Hourly Wages See Sharpest Drop Since at Least 1947; Bank Profits Hit Record High

Thursday, June 13, 2013

Now is a great time to be a bank executive or board member. If you’re an ordinary American worker, well, life definitely could be better.

 

The Bureau of Labor Statistics reported this month that wages in the U.S. declined 4.3% during the first quarter of this year. The drop was the steepest on record, going back to 1947.

 

But the first three months of 2013 were fantastic for banks, which posted a record $40.3-billion profit, according to the Federal Deposit Insurance Corp.

 

Driving this financial surge, according to Jim Puzzanghera of The Los Angeles Times, has been revenue the banks have received from legal settlements, and a substantial reduction in loan losses, which meant a reduced need to set aside funds to cover bad loans.

 

The first-quarter profit bested the previous record set more than six years ago, before the financial crisis and Great Recession.

 

Additionally, only four of the nation's 7,000 FDIC-insured banks failed during this time period, which is the lowest quarterly figure for bank failures since 2008.
※ ※ ※
Pick up the article on falling wages and record bank profits where it ends and keep writing it. The records that come next have nothing to do with this.
※ ※ ※
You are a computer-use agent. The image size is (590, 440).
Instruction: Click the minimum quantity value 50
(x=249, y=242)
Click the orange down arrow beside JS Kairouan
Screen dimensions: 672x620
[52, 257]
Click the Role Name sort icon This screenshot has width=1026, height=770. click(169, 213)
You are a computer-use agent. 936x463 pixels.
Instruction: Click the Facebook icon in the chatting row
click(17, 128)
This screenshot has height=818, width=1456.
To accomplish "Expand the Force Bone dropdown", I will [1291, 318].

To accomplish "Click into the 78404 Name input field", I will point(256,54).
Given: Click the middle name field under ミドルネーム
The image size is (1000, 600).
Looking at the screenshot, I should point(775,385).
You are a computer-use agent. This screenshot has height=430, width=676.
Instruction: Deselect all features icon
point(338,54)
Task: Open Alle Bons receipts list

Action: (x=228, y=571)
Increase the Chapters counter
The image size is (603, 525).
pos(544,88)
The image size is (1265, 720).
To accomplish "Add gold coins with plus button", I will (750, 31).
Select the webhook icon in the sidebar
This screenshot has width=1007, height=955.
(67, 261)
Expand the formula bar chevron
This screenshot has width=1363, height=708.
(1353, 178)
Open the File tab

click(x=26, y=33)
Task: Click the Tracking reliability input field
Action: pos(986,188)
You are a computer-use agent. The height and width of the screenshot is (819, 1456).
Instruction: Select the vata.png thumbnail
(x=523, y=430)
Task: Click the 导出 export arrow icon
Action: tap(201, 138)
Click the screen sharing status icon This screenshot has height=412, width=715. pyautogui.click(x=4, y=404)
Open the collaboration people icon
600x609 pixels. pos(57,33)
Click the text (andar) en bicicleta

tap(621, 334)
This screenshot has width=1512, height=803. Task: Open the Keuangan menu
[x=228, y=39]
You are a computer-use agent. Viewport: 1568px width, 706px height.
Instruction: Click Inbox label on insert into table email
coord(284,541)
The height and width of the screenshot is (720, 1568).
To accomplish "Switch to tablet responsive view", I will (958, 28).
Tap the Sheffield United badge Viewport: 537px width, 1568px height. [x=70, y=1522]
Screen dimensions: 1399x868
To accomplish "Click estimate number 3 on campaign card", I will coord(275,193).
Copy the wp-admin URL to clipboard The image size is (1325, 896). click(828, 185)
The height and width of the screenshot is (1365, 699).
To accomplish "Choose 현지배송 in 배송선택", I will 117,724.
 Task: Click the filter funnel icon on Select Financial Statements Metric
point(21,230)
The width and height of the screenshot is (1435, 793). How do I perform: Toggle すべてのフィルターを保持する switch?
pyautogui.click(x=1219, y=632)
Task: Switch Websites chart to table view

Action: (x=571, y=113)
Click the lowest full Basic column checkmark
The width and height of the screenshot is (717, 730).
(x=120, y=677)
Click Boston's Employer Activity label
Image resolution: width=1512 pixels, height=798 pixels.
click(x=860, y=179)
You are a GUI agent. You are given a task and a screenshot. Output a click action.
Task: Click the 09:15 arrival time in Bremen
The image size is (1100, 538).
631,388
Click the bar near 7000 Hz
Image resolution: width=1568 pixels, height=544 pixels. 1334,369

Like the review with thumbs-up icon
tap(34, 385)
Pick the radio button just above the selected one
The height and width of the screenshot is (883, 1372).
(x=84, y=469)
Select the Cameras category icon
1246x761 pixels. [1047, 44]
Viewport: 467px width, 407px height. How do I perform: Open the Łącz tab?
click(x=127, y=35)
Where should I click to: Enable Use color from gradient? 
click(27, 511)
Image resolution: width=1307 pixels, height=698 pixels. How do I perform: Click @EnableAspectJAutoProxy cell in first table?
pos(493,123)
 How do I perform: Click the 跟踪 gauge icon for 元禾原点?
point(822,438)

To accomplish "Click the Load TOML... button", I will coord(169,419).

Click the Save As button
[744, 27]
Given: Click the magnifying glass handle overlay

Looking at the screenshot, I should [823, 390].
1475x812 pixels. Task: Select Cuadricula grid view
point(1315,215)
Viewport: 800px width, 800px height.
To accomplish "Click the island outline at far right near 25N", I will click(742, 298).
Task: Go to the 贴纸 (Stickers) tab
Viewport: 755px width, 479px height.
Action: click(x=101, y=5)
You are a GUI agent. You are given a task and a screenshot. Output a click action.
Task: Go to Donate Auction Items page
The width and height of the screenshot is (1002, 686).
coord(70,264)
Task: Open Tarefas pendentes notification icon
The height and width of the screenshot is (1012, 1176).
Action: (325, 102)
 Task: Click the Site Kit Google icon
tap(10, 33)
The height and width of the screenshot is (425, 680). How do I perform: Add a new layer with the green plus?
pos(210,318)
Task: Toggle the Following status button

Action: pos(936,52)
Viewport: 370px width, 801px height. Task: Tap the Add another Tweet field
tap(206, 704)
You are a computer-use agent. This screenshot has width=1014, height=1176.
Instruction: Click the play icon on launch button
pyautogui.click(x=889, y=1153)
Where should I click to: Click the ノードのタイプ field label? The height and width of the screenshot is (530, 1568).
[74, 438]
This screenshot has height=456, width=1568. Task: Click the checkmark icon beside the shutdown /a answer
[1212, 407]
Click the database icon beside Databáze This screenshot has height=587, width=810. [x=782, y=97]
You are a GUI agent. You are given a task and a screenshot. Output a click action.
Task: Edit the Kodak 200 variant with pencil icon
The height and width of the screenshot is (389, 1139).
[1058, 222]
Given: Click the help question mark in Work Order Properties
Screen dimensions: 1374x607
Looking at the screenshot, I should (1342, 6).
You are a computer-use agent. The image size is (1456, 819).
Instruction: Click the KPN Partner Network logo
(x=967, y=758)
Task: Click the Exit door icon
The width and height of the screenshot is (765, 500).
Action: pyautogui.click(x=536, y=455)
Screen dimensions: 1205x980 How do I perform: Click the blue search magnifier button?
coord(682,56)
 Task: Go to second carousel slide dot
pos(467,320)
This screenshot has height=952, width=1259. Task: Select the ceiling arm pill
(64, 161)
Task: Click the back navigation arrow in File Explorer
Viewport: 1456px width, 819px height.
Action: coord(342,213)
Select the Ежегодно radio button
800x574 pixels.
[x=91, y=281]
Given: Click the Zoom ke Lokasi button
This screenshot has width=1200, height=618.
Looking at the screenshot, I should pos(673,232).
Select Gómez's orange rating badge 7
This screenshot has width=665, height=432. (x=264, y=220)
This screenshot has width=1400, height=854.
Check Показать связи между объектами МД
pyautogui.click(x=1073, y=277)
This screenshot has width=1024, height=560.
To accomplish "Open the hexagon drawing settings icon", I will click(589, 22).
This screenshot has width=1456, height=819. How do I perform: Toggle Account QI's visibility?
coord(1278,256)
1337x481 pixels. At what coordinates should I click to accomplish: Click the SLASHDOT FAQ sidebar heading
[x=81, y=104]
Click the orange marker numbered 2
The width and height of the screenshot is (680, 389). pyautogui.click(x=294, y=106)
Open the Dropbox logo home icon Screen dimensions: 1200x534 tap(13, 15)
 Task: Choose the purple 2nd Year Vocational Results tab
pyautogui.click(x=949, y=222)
※ ※ ※
### TASK RESPONSE:
 

“What it all adds up to, of course: it is a very good time and a very good country to be a plutocrat, because the rich are getting richer at a staggering rate and poor people are actually getting poorer, just like the saying goes,” William K. Black, who teaches economics and law at the University of Missouri - Kansas City, told The Real News.

-Noel Brinkerhoff

 

To Learn More:

Productivity and Costs - First Quarter 2013, Revised (Bureau of Labor Statistics)

Banks Post Record $40.3-Billion Profit in First Quarter, FDIC says (by Jim Puzzanghera, Los Angeles Times)

Bank Profits Soar, Wages Suffer Sharpest Decline in 60 Years (Real News Network)

Real Wages Slowly Rise…to 2005 Level (by Noel Brinkerhoff, AllGov)  

Bank Profits Hit 5-Year High (by Matt Bewig, AllGov)

Corporate Profits Rise…but Wages Fail to keep Pace with Inflation (by Noel Brinkerhoff, AllGov)    

Recession Recovery Boosted Profits … but Not Wages (by Noel Brinkerhoff, AllGov)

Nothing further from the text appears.